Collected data
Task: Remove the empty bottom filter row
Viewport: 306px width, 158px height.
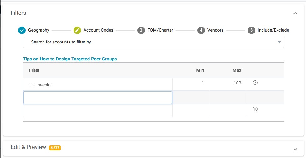Action: pyautogui.click(x=255, y=109)
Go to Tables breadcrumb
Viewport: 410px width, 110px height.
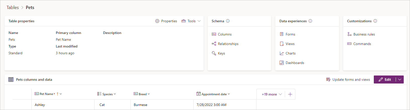coord(13,8)
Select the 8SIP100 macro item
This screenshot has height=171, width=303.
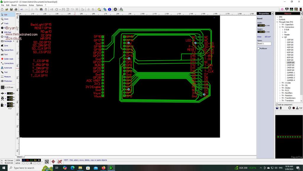click(290, 57)
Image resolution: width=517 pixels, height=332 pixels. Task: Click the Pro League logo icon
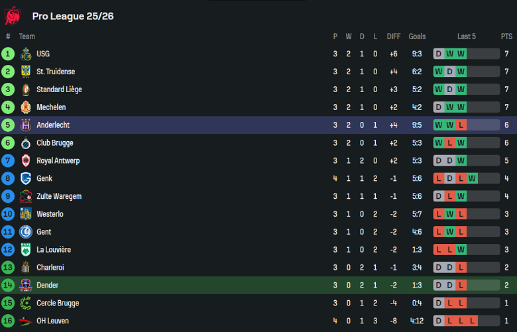[13, 15]
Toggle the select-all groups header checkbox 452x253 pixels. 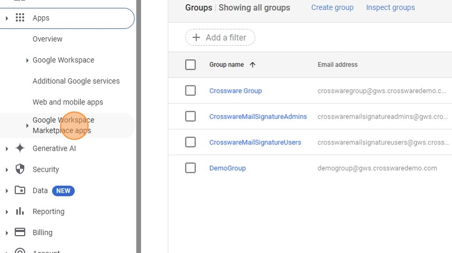click(190, 65)
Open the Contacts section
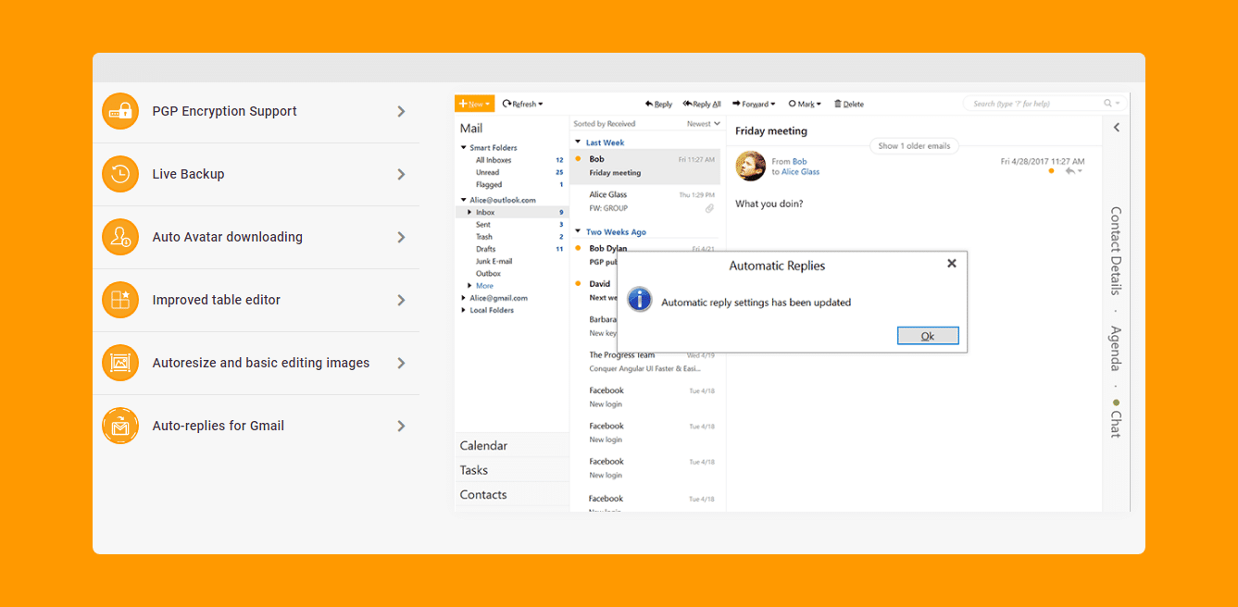The image size is (1238, 607). point(483,495)
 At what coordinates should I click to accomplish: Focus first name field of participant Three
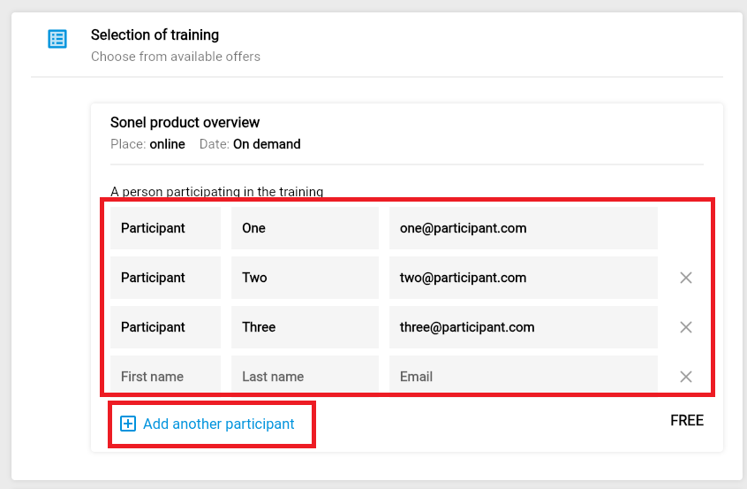coord(165,327)
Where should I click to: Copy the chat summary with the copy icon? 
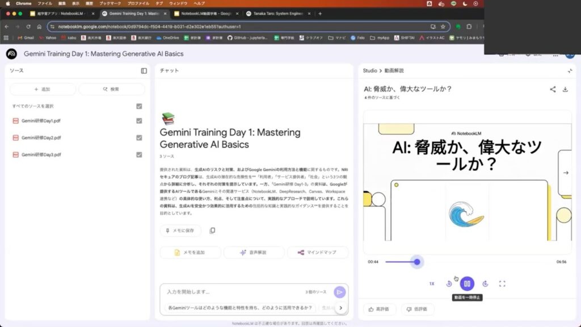click(x=212, y=230)
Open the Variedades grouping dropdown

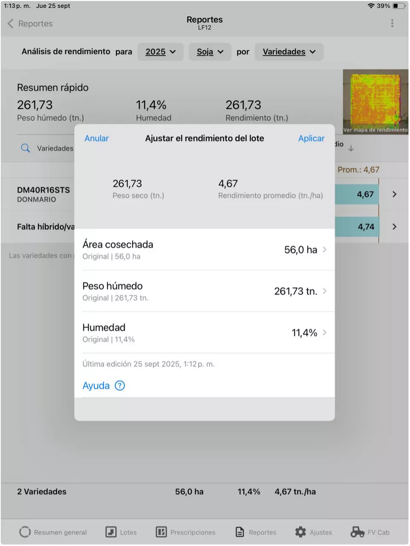click(289, 52)
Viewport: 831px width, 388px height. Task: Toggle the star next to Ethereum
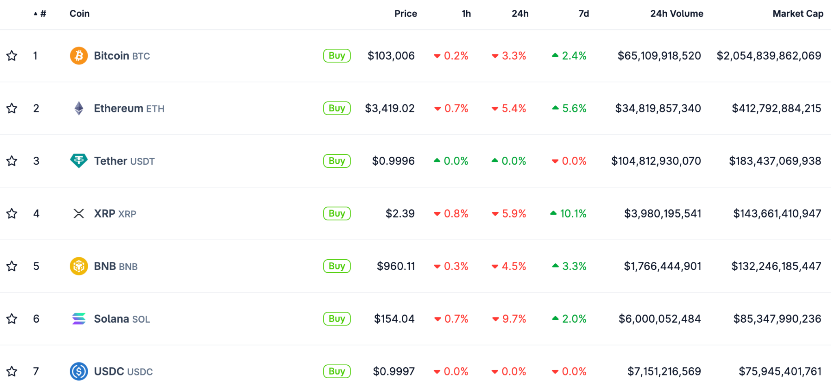(x=12, y=108)
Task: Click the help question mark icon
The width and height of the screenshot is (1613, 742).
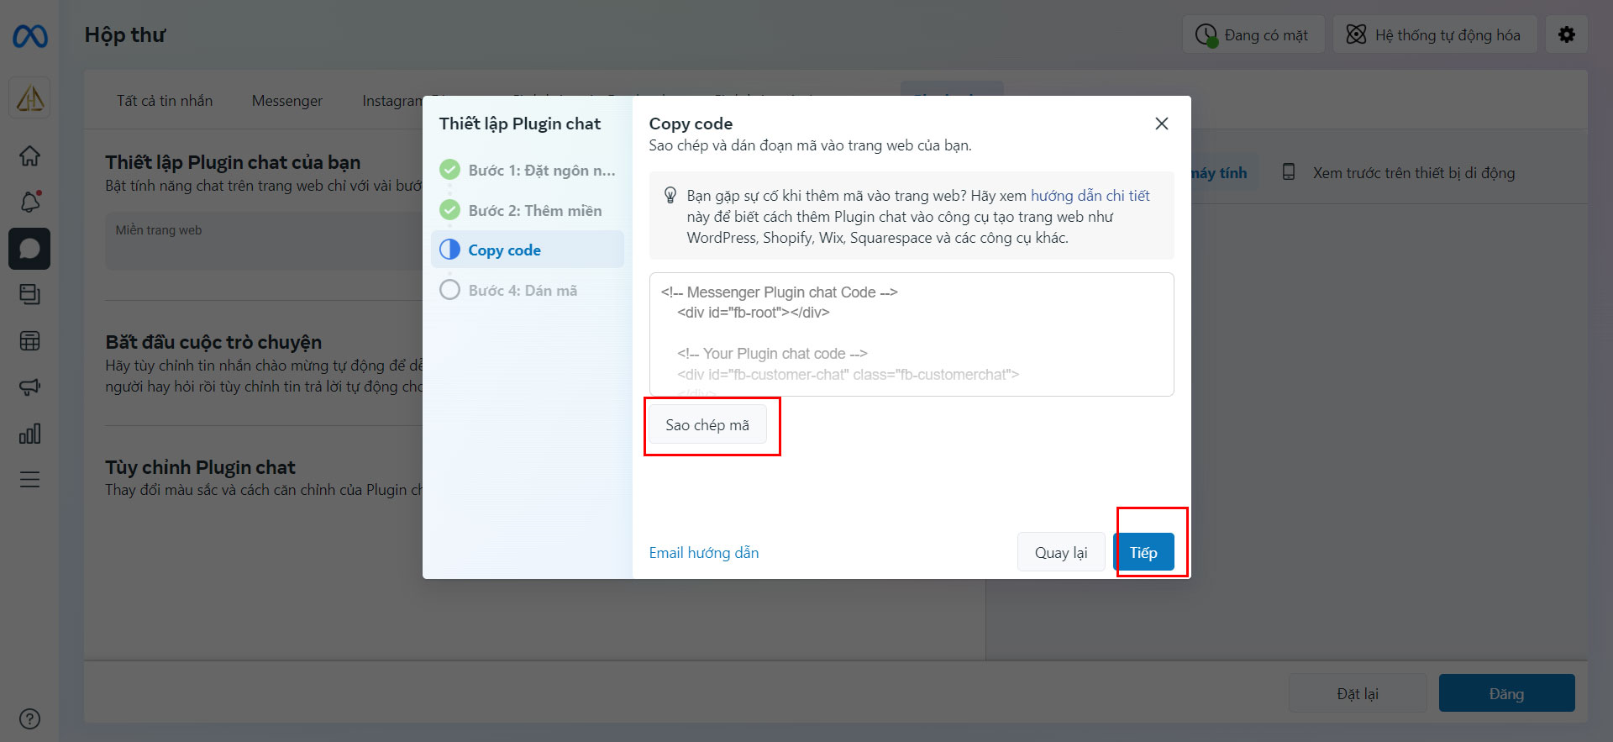Action: pyautogui.click(x=29, y=718)
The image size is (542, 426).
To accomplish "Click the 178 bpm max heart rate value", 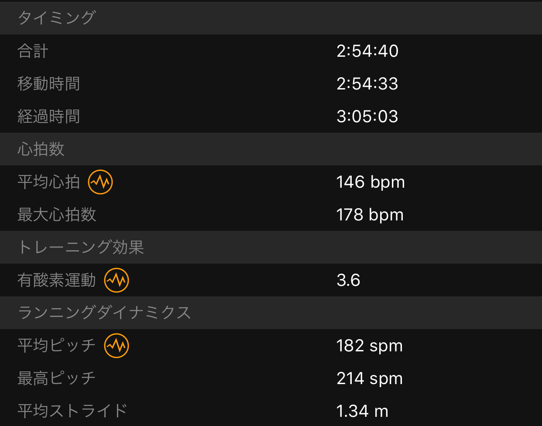I will [x=370, y=215].
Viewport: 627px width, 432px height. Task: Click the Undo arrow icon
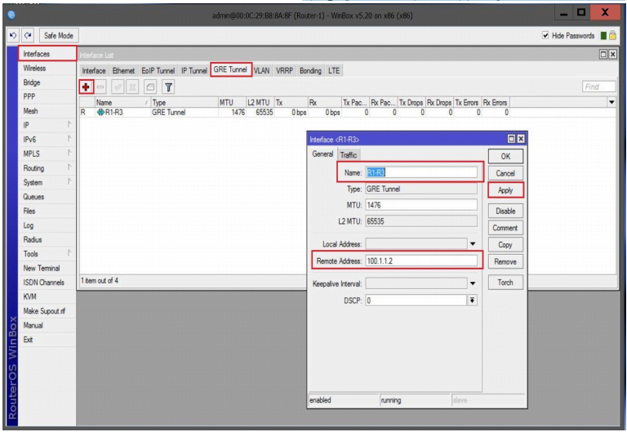click(7, 36)
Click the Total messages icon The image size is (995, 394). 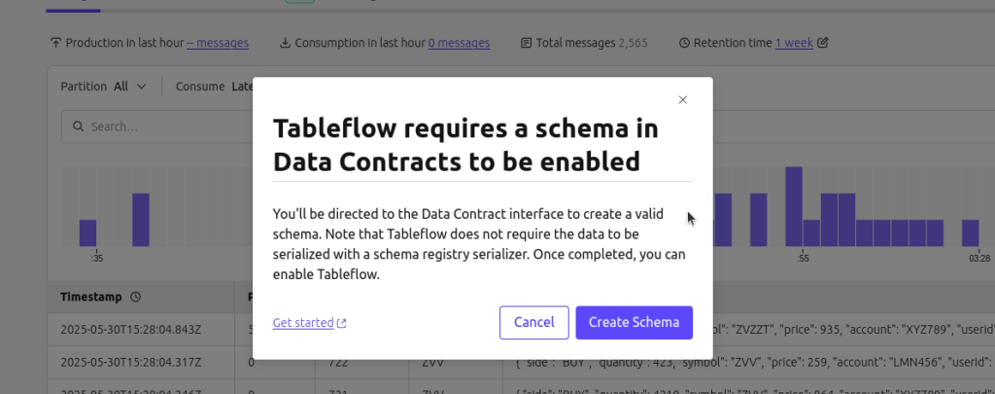[526, 43]
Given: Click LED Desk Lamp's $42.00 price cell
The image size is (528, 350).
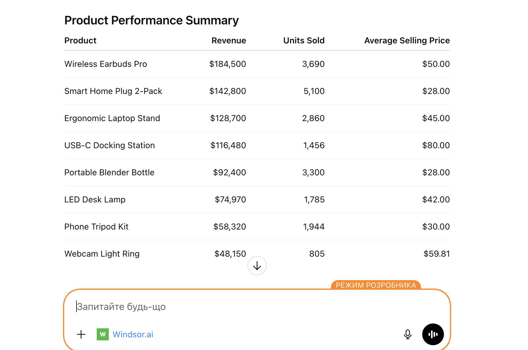Looking at the screenshot, I should point(435,199).
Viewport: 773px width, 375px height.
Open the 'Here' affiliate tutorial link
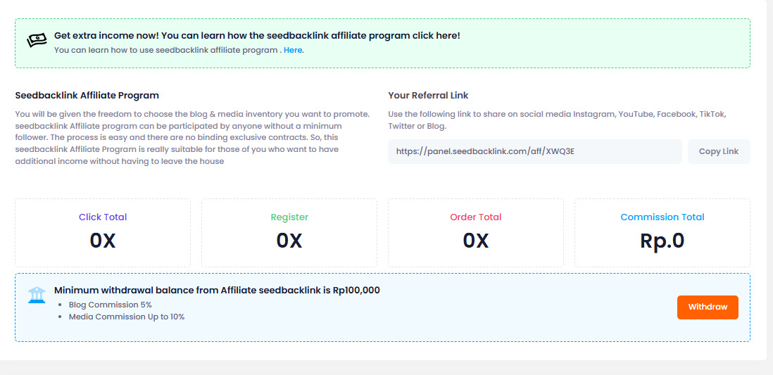(293, 50)
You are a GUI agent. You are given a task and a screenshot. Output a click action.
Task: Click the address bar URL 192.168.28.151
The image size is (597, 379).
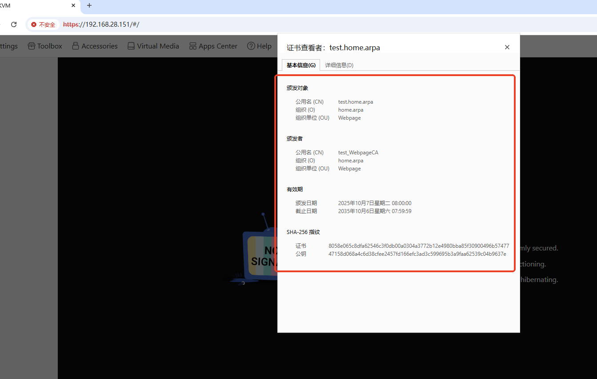pyautogui.click(x=107, y=24)
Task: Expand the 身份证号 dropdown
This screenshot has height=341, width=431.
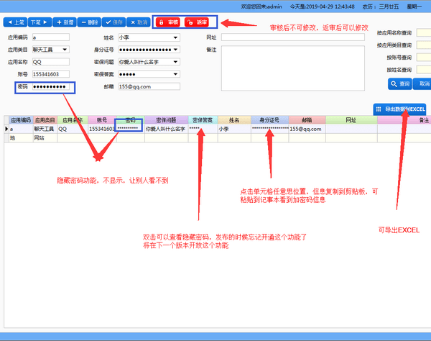Action: coord(175,50)
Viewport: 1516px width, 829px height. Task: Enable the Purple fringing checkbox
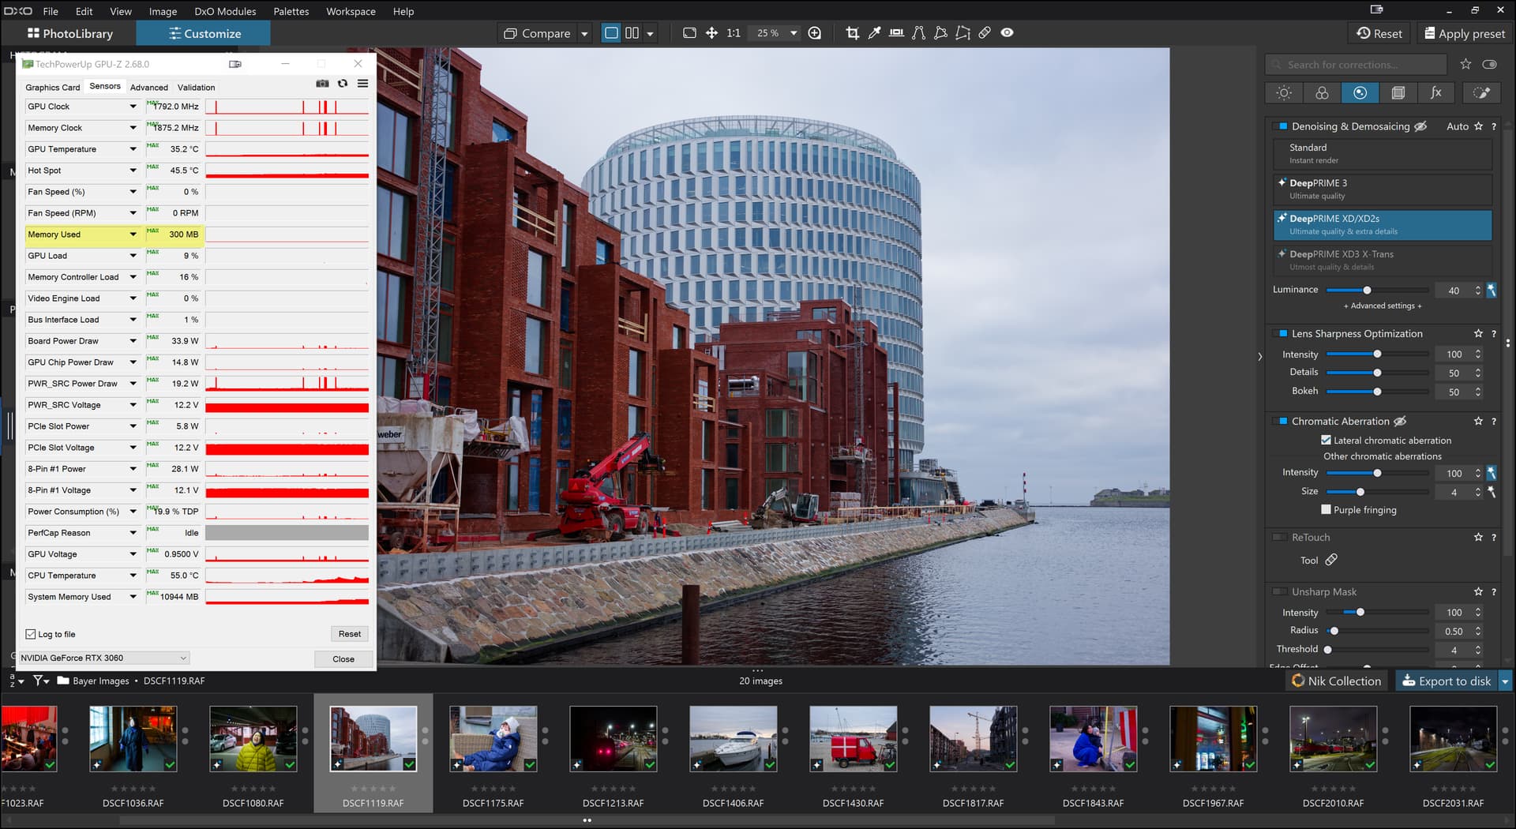(1326, 510)
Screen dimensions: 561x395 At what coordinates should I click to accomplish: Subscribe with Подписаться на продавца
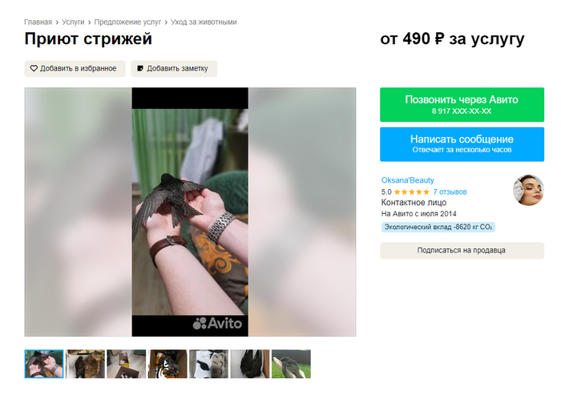pyautogui.click(x=462, y=251)
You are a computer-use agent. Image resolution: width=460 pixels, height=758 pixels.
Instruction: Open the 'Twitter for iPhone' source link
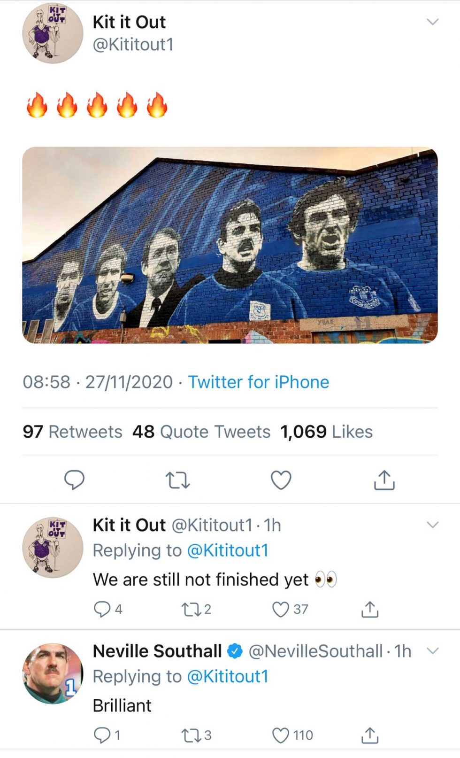tap(258, 382)
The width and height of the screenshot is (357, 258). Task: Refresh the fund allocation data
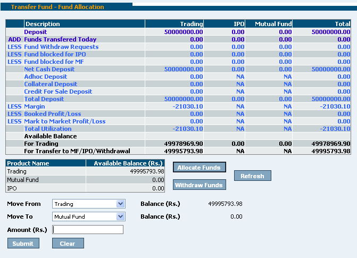(252, 176)
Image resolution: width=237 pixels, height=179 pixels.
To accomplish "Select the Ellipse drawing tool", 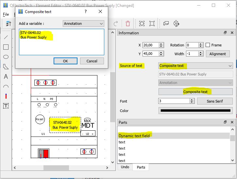I will [6, 57].
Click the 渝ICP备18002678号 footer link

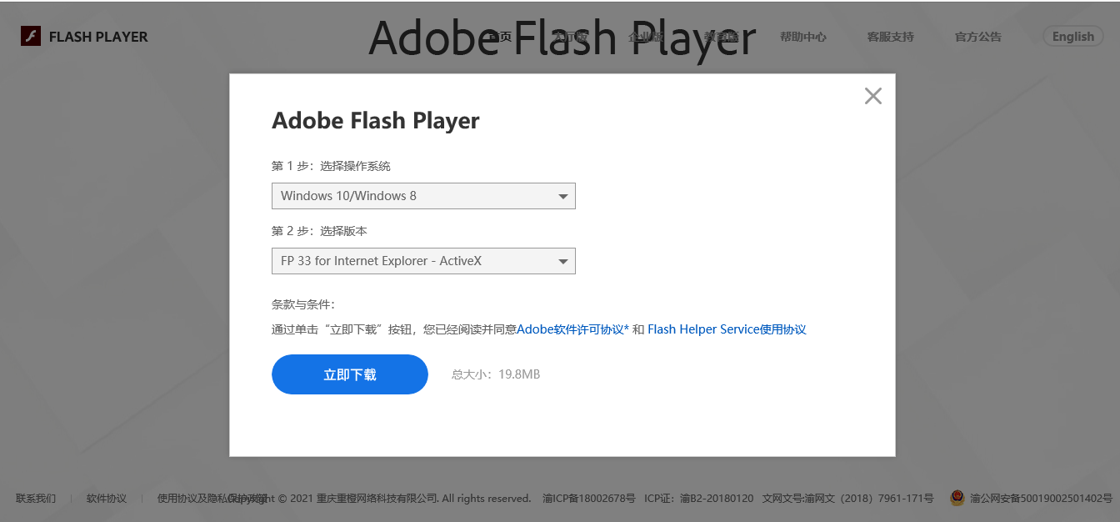(x=590, y=499)

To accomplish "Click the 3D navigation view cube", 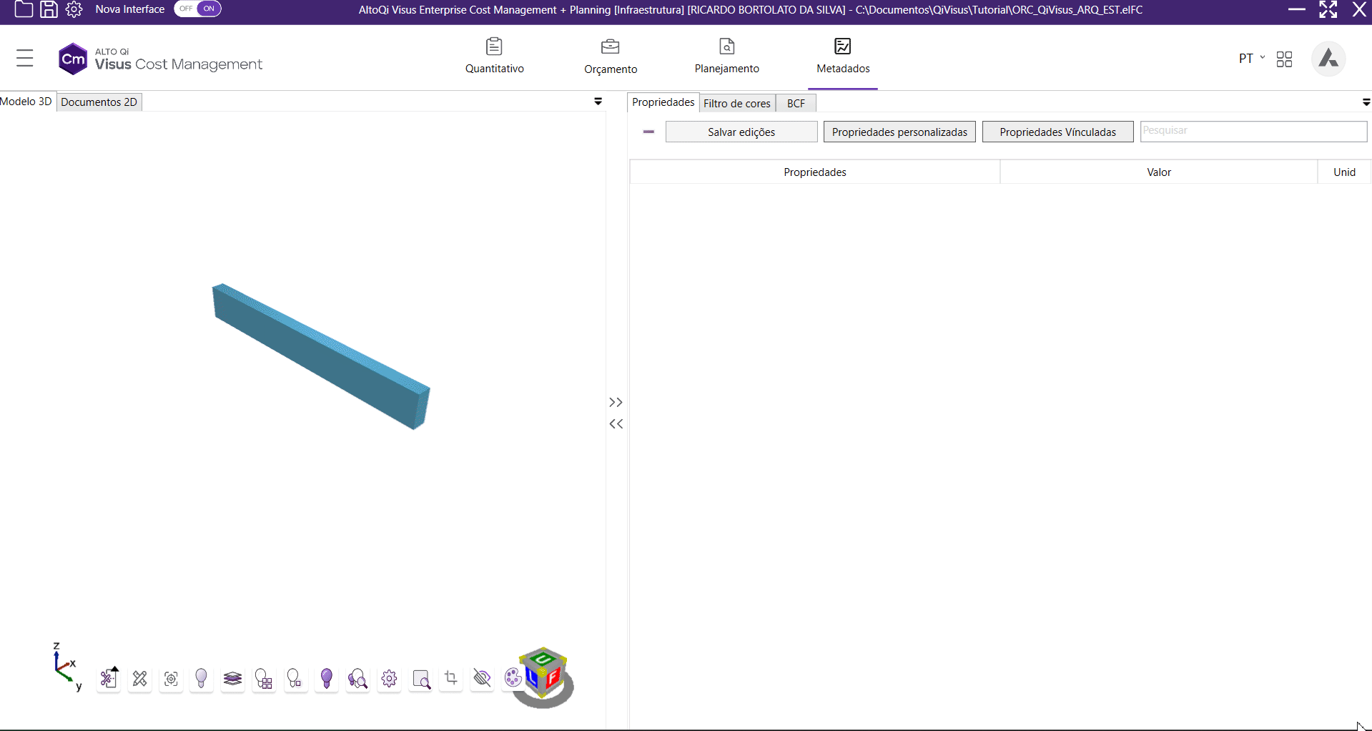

◆ **Work item**
From the entries above, return each line with the word "agent" in it.

◆ **Exercise response**
You are a GUI agent. You are given a task and a screenshot. Output a click action.
You are a computer-use agent. Image resolution: width=460 pixels, height=758 pixels.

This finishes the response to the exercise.